SuaraSulsel.id - Satu orang dinyatakan tewas dan tiga orang lainnya mengalami luka usai tertimpa tembok panel beton drainase yang amblas menimpa korban saat hendak melakukan perbaikan jaringan kabel milik PT Telkom Akses yang diduga terputus akibat pengerjaan galian drainase di Jalan Tun Abdul Razak, Kabupaten Gowa, Sulawesi Selatan.

"Kejadian ini dugaan kecelakaan kerja akibat adanya tembok panel yang roboh saat pekerja dari pihak perusahaan Telkom Akses ini melaksanakan pekerjaan. Karena adanya kabel putus yang terbaca oleh sistem dari PT Telkom Akses," ujar personel Patroli, Pengamanan, dan Pelayanan Masyarakat Terpadu (Pamapta) 3 Polresta Gowa Ipda Rahmat di lokasi kejadian, Senin malam (14/9).

Untuk korban yang teridentifikasi, ada empat orang, satu meninggal dunia, satu selamat dan dua orang mengalami luka serius. Usai kejadian korban di larikan ke Rumah Sakit Unismuh Gowa untuk mendapatkan perawatan medis.

Dari data diperoleh, korban meninggal dunia tersebut atas nama Nichsan Isnorrianto Idris (24), alamat Desa Kawite-Wite, Kecamatan Kabawo, Kabupaten Muna, Sulawesi Tenggara.

Korban luka Muhammad Irsyad (30), alamat Jalan Abu Bakar Lambogo, Makassar, Sulsel, mengalami luka lebam pada bagian paha sebelah kiri.

Selanjutnya, korban Andi Arung , mengalami luka terbuka pada lutut sebelah kanan, luka lecet pada bagian punggung, serta bengkak pada bagian kepala belakang.
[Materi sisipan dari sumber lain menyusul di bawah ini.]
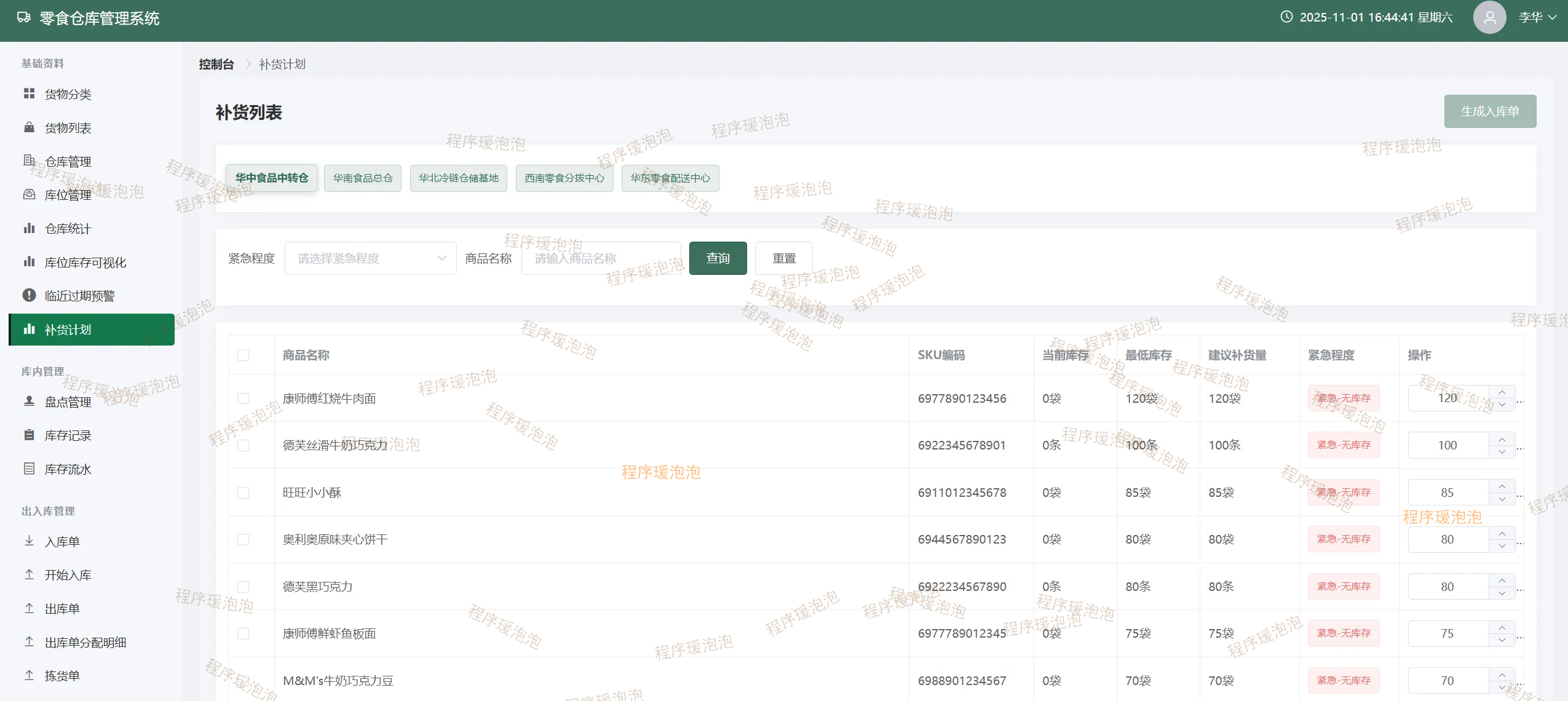Click the 仓库统计 bar chart icon
Image resolution: width=1568 pixels, height=701 pixels.
click(x=29, y=228)
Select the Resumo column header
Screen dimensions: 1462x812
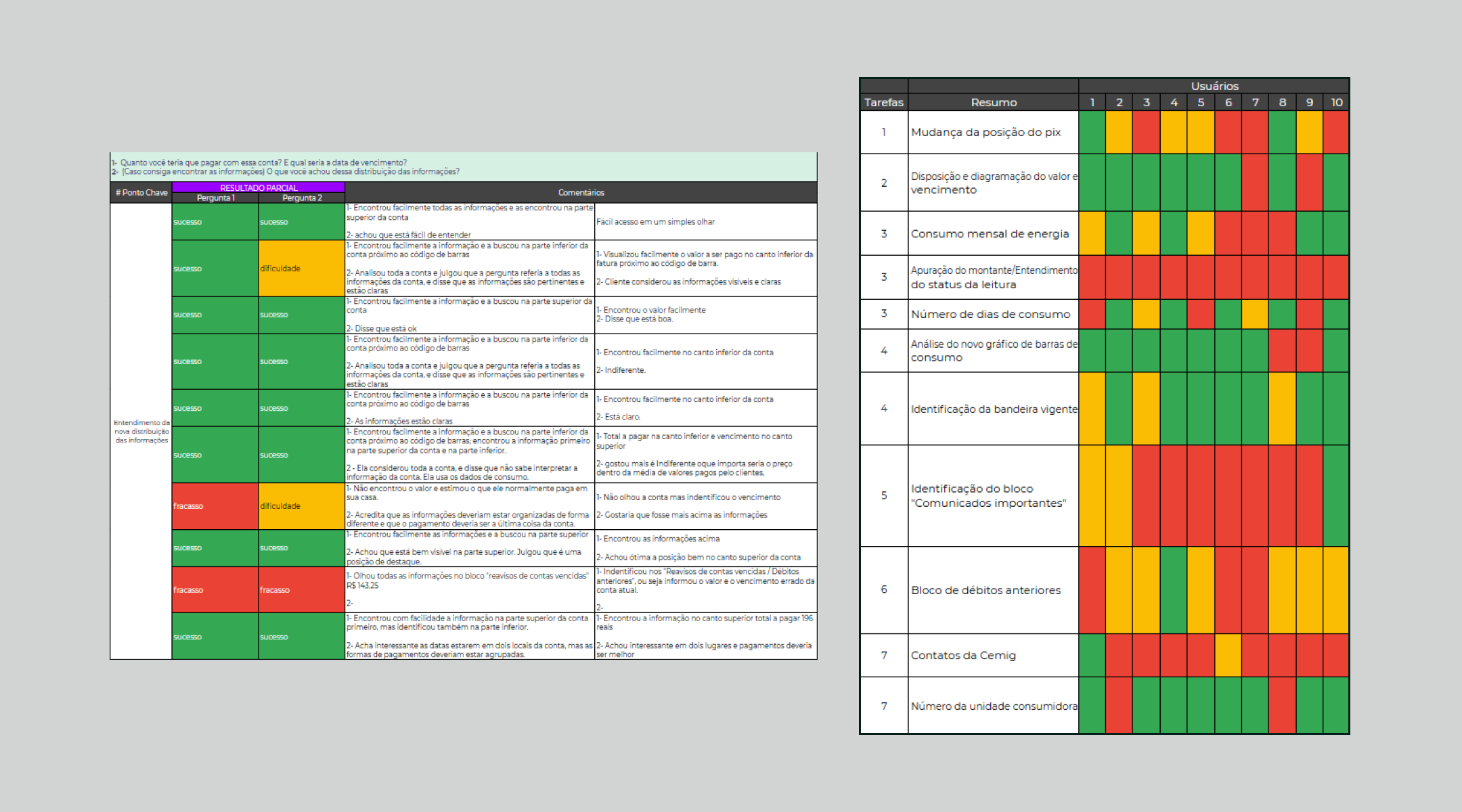(993, 102)
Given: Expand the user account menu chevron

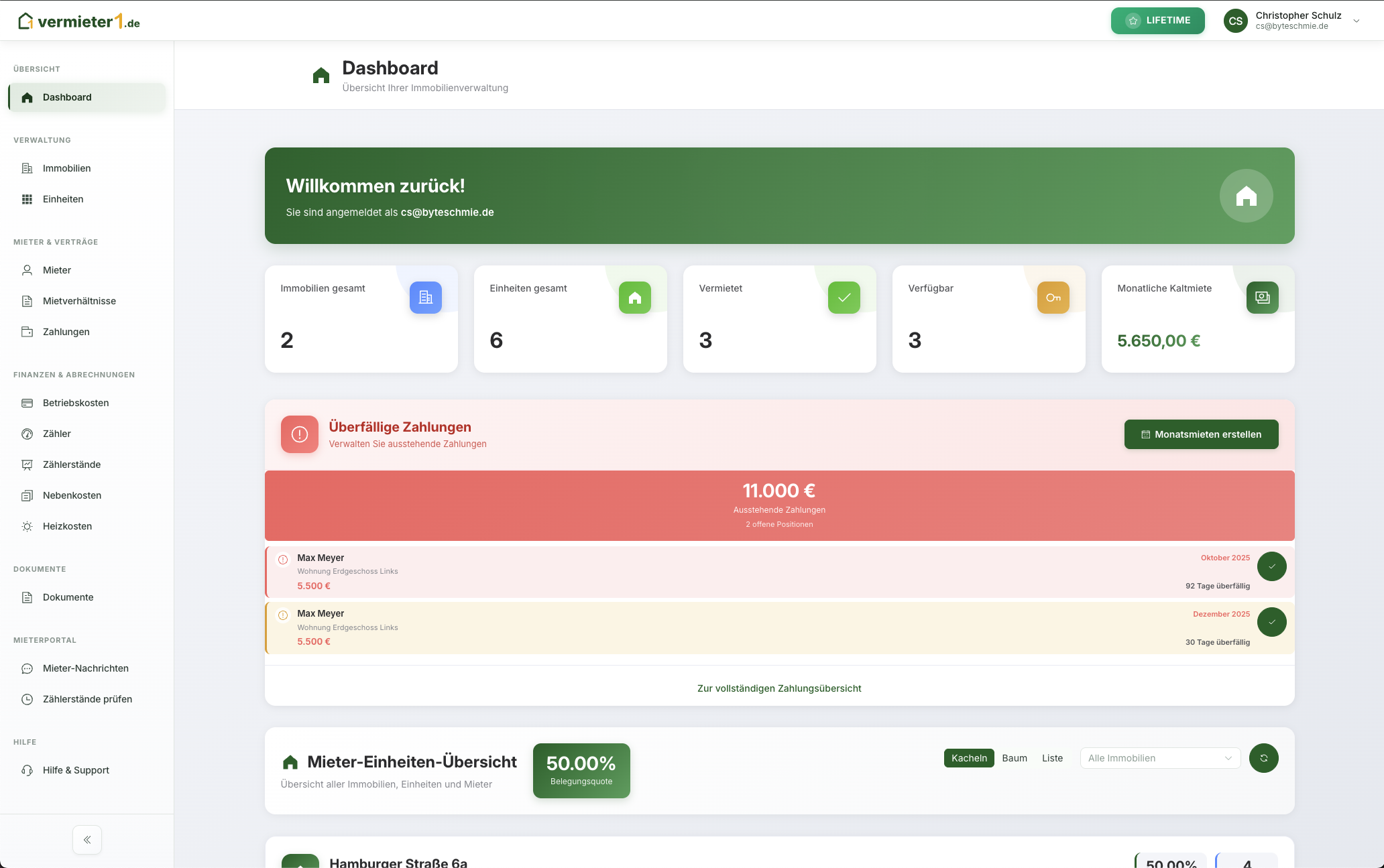Looking at the screenshot, I should click(1357, 20).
Sementara korban Khairul (28) tahun, alamat Jalan Tanggul Tanggul Patompo Makassar, Sulsel, hanya mengalami luka ringan.

Dari kronologi kejadian, informasinya dari pihak Telkom Akses menerima laporan adanya jaringan kabel terputus akibat aktivitas penggalian pelebaran drainase menggunakan ekskavator pada proyek Prasarana Umum (PU) di lokasi tersebut. Kabel yang terputus mengakibatkan gangguan jaringan pada salah satu BTS milik Telkom.
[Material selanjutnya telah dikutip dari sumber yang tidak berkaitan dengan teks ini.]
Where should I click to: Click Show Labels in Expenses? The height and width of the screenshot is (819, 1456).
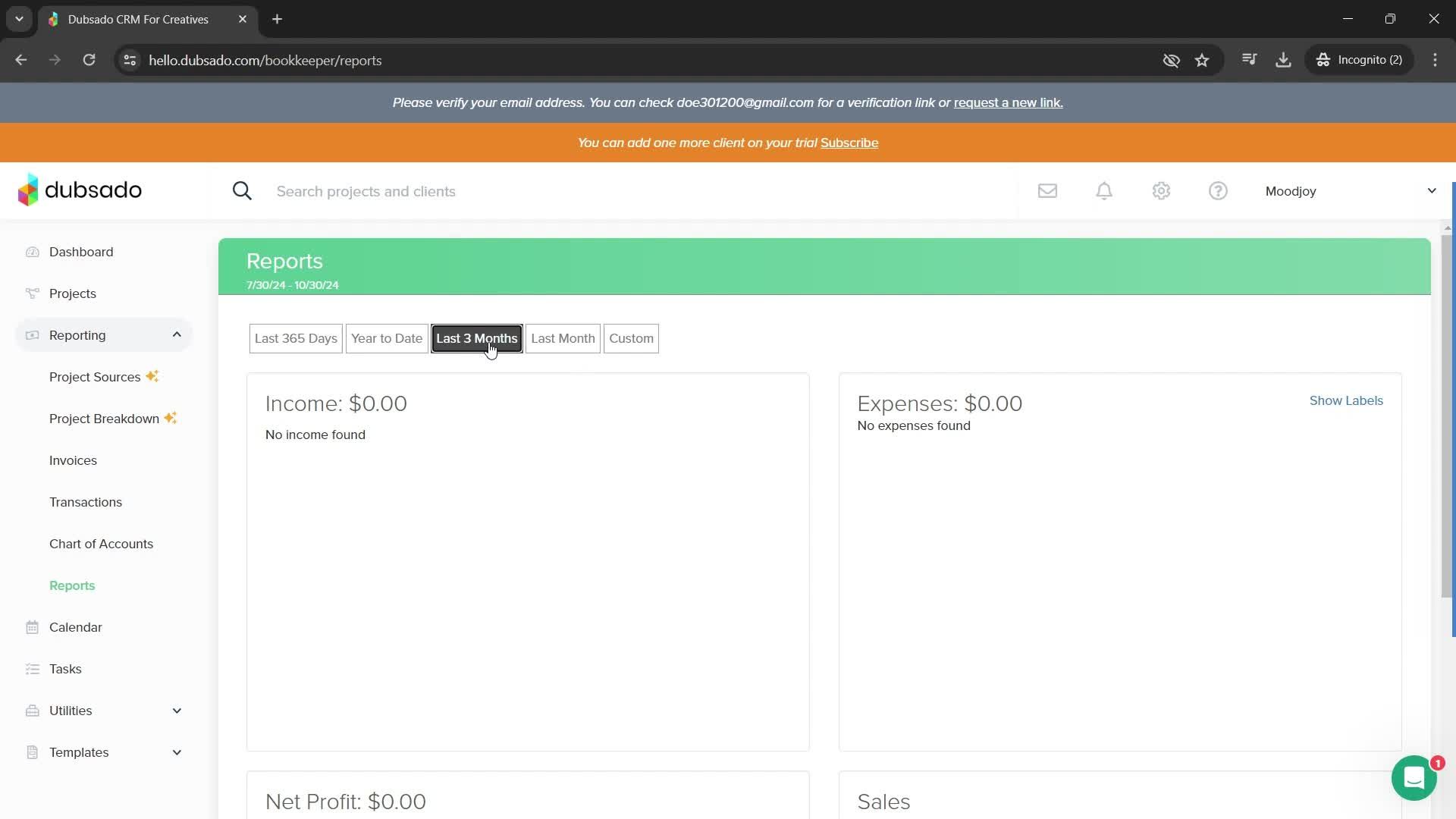pyautogui.click(x=1346, y=400)
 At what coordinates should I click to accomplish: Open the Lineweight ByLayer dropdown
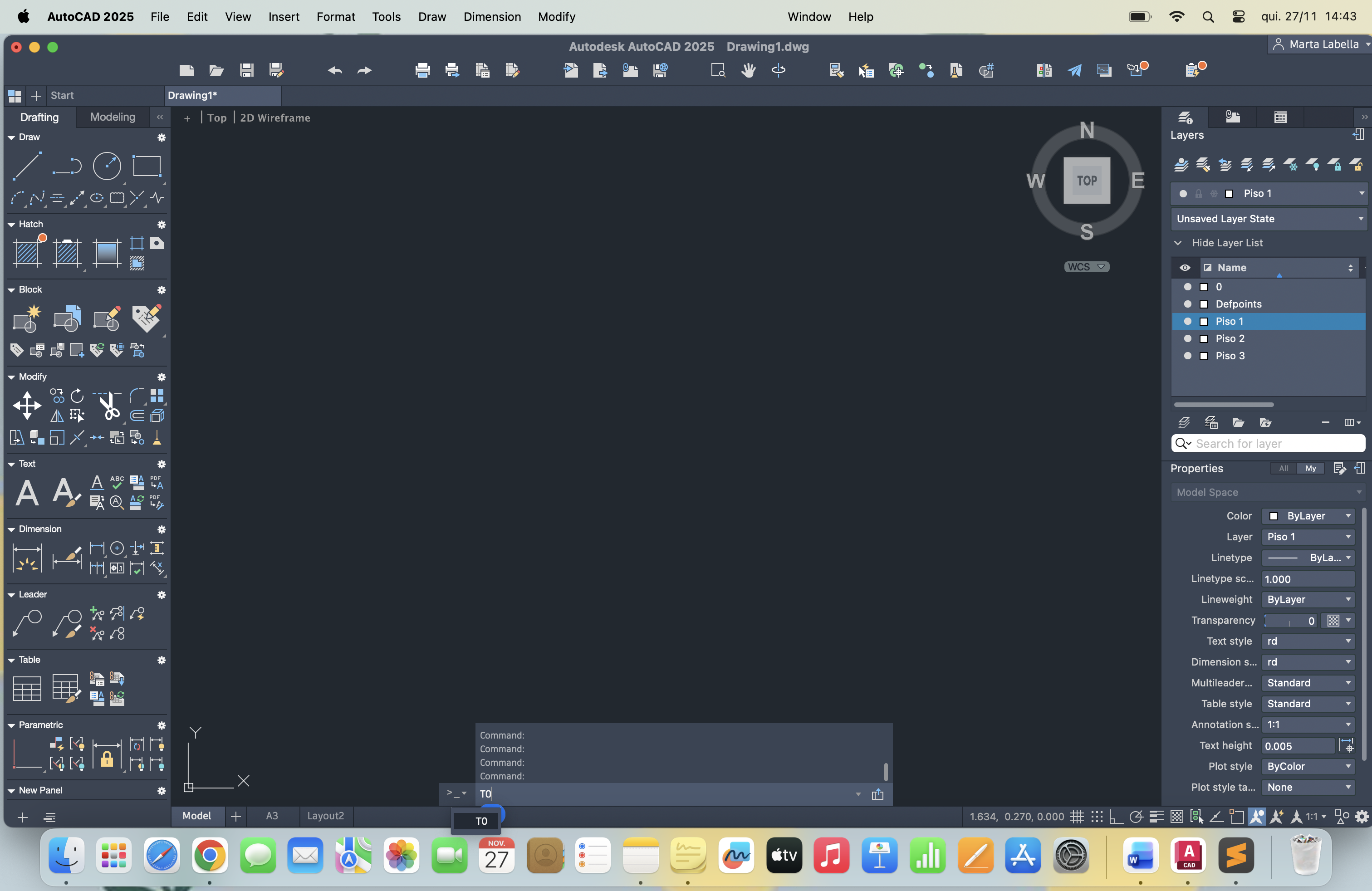1308,599
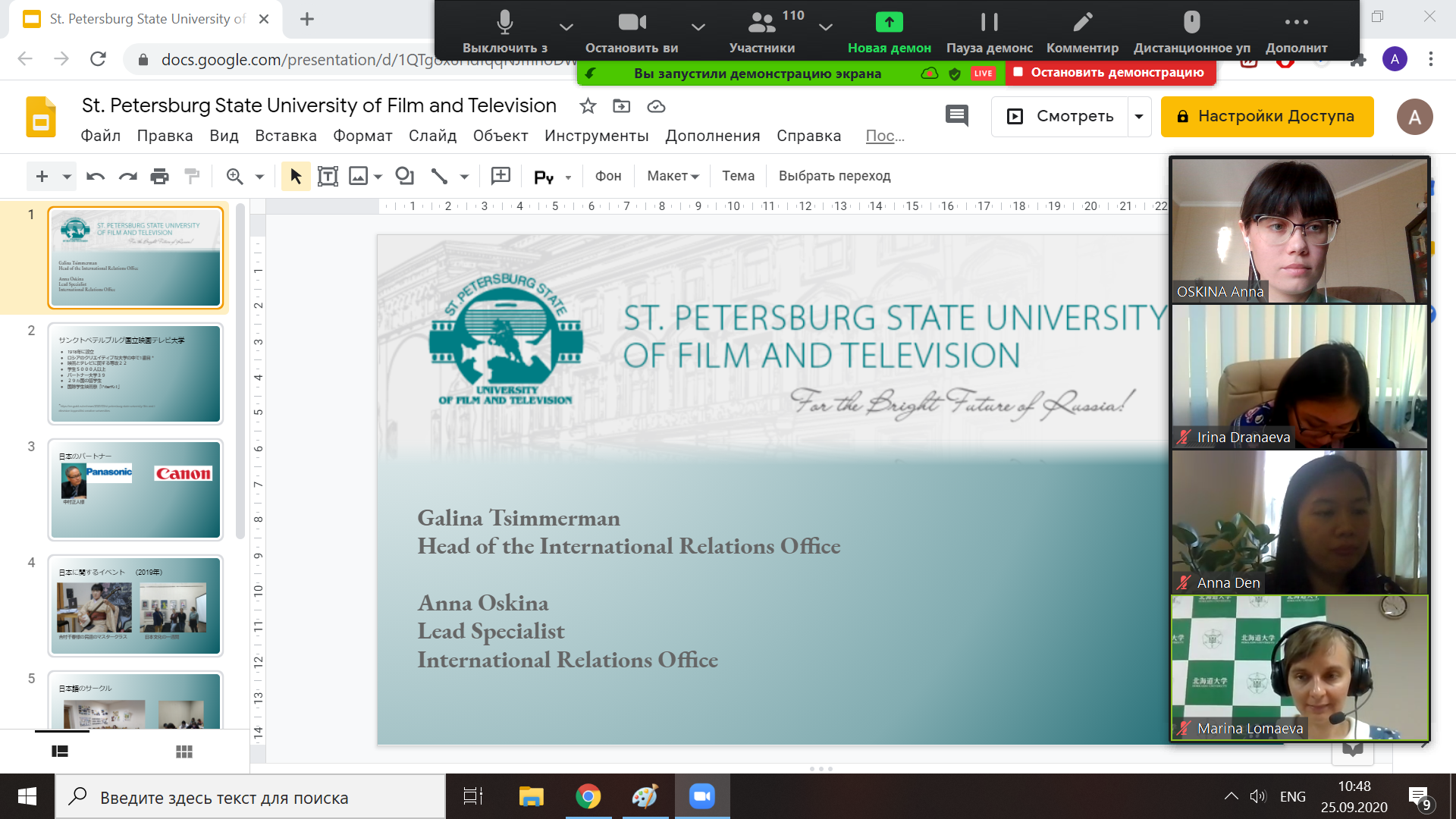Select slide 3 thumbnail with Canon logo
The image size is (1456, 819).
coord(136,490)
"Jadi, mereka ini turun (di bawah galian drainase) karena terbaca oleh sistem dari Telkom bahwa adanya kabel putus akibat galian yang di TKP (tempat kejadian perkara) tadi," ujarnya.

Para korban ini datang untuk memeriksa dan hendak melakukan perbaikan dengan menyambung kabel yang terputus tadi, sebab jaringan mengalami gangguan.

Baca Juga: Saksi Kasus Pungli Gowa Ngaku Diperiksa di Bawah Pohon dan Diancam, Polisi: Tidak Benar!

Naas, di saat bekerja, tiba-tiba pondasi yang berada di samping area galian roboh lalu menimpa mereka.

"Menurut informasi yang kami dapat dari TKP bahwa korban sedang mengerjakan kabel di bawah galian, kemudian tiba-tiba tembok panel itu jatuh. Korban sudah dibawa ke rumah sakit. Dua korban masih dirawat, dan satu korban yang mengalami luka ringan dibolehkan pulang," katanya.

Mengenai dengan kejadian dugaan kecelakaan kerja tersebut, kata Ipda Rahmat menambahkan, pihak kepolisian tetap melakukan pengembangan dan penyelidikan untuk memastikan apakah ada dugaan unsur kelalaian atau kecelakaan kerja murni.

Hingga saat ini belum ada keterangan resmi yang disampaikan pihak PT Telkom Akses akibat musibah dugaan kecelakaan kerja tersebut.